:: Material for this task ::
************

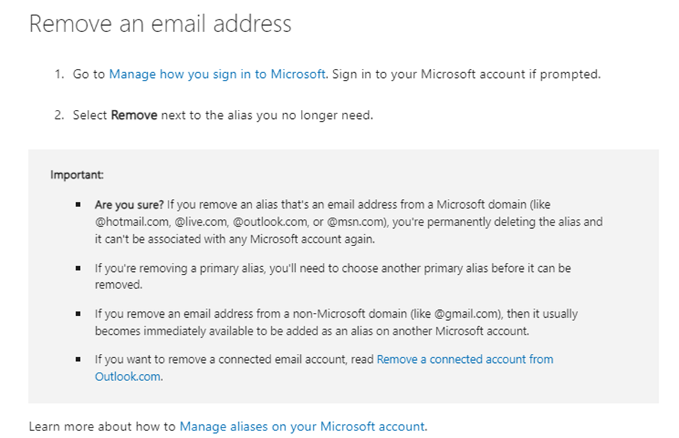This screenshot has height=438, width=679.
Task: Click the step number 1 marker
Action: pyautogui.click(x=59, y=74)
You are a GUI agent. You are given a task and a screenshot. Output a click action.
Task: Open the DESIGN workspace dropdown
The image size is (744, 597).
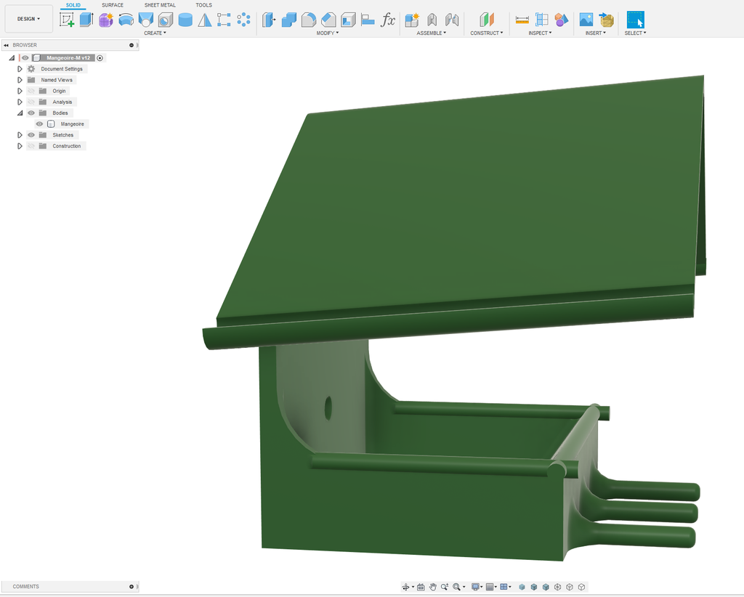pyautogui.click(x=29, y=19)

************

From the line containing "Task: Open the DESIGN workspace dropdown" down to the last line of the data, print every line exactly and nothing else. Pictures stay out of the copy.

Task: Open the DESIGN workspace dropdown
The image size is (744, 597).
pyautogui.click(x=29, y=19)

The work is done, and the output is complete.